2.5 Statistical analysis

All data analyses were conducted using R version 4.4.1. Initially, general demographic data and test results were analyzed descriptively. Following this, QQ plots were utilized to examine the distribution of continuous variables for normality. For continuous variables approximating a normal distribution (Age, BMI, Education, Disease course, Age of onset, FBG, ALT, AST, ALP, GGT, HDL, ApoA1, SB (systolic blood pressure), DB (diastolic blood pressure.), the mean ± SD was reported; for those not conforming to normality (TC, Triglycerides, ApoB, Uric acid), the median (IQR) was used. Categorical data were summarized in terms of counts and proportions (%). In statistical analyses, data following a Gaussian pattern were evaluated with the t-test; for those deviating from this pattern, the Mann-Whitney U test (z) was utilized. Meanwhile, categorical data were assessed via the chi-square test (χ²). Multicollinearity was assessed using the variance inflation factor (VIF); variables with a VIF exceeding 10 were excluded from the analysis. Stepwise binary logistic regression of retained predictors (VIF <10) identified MAFLD risk/protective factors, with a significance level of p < 0.05 (two-sided) for variable retention. ROC curves were plotted using GraphPad Prism version 9.5 to evaluate the discriminatory ability of identified risk or protective factors.

3 Results

3.1 Compare individuals with lean bipolar disorder to those who are obese or overweight

This research involved 1,072 participants who had been diagnosed with bipolar disorder, of whom 562 (52.4%) had lean bipolar disorder and 510 (47.6%) were overweight or obese. The prevalence of MAFLD comorbidity among all patients was 41.8%, with rates of 76.3% among overweight or obese patients and 10.5% among lean patients. Significant differences were observed in laboratory results between overweight or obese patients and lean patients (p < 0.05), particularly in relation to hyperuricemia and hypertension. Overweight or obese patients exhibited worse performance on multiple biochemical measures, including higher BMI, blood glucose levels, liver function indicators, total cholesterol, triglyceride levels, and uric acid levels. In terms of sociodemographic characteristics, overweight or obese patients were older at disease onset, had longer disease duration, and were more likely to be married. Regarding gender distribution, the proportion of overweight or obese patients was slightly higher among males, while the proportion of lean patients was slightly higher among females (52%). In terms of bipolar disorder subtypes, the proportion of manic episodes was higher among overweight or obese patients (68%), whereas the proportion of depressive episodes was higher among lean patients (38%). (The detailed results are presented in Table 1).

Table 1

Table 1. Features and attributes of obese/overweight and lean patients.

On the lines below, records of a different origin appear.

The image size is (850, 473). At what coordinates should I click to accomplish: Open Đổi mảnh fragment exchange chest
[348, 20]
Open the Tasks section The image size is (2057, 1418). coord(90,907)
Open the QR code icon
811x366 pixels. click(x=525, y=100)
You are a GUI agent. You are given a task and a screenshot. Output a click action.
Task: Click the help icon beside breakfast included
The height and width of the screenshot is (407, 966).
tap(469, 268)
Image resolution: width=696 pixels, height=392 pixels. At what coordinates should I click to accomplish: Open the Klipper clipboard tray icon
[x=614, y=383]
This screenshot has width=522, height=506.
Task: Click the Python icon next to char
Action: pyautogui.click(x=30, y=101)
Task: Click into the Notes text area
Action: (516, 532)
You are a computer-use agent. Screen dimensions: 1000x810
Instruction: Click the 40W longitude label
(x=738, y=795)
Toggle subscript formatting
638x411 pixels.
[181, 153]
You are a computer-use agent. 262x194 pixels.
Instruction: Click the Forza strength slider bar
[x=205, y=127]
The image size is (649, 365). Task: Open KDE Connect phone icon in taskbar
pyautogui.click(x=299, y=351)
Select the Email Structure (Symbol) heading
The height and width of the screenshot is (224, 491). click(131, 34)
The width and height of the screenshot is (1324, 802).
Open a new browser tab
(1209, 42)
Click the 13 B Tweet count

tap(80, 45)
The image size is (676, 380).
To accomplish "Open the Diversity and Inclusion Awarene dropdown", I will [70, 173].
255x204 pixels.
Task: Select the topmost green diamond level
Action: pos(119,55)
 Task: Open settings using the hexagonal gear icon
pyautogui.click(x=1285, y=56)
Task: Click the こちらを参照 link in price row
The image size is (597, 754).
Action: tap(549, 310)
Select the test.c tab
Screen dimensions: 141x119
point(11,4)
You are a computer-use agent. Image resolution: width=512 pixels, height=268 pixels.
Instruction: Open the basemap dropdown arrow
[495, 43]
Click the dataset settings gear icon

3.2 Compare patients with and without MAFLD with lean bipolar disorder

The results indicated that patients with bipolar disorder comorbid with MAFLD were, on average, older, had a longer duration of illness, and exhibited an older age at disease onset compared to those without MAFLD. In terms of metabolic indicators, patients with bipolar disorder and comorbid MAFLD showed significantly higher levels of glucose, ALT, ALP, TC, ApoB, triglycerides, and GGT, while exhibiting slightly lower levels of ApoA1 and significantly lower levels of HDL. Notably, the prevalence of diabetes mellitus was significantly higher in patients with comorbid MAFLD (17% vs. 1.0%), and hypertension was more common (15% vs. 4%). Although hyperuricemia did not show a significant difference between the two groups (P = 0.10), its prevalence was higher in patients with MAFLD (32% vs. 22%). (For a comprehensive overview, refer to Table 2).

Table 2

Table 2. Comparison of clinical features between MAFLD and non-MAFLD groups in lean individuals.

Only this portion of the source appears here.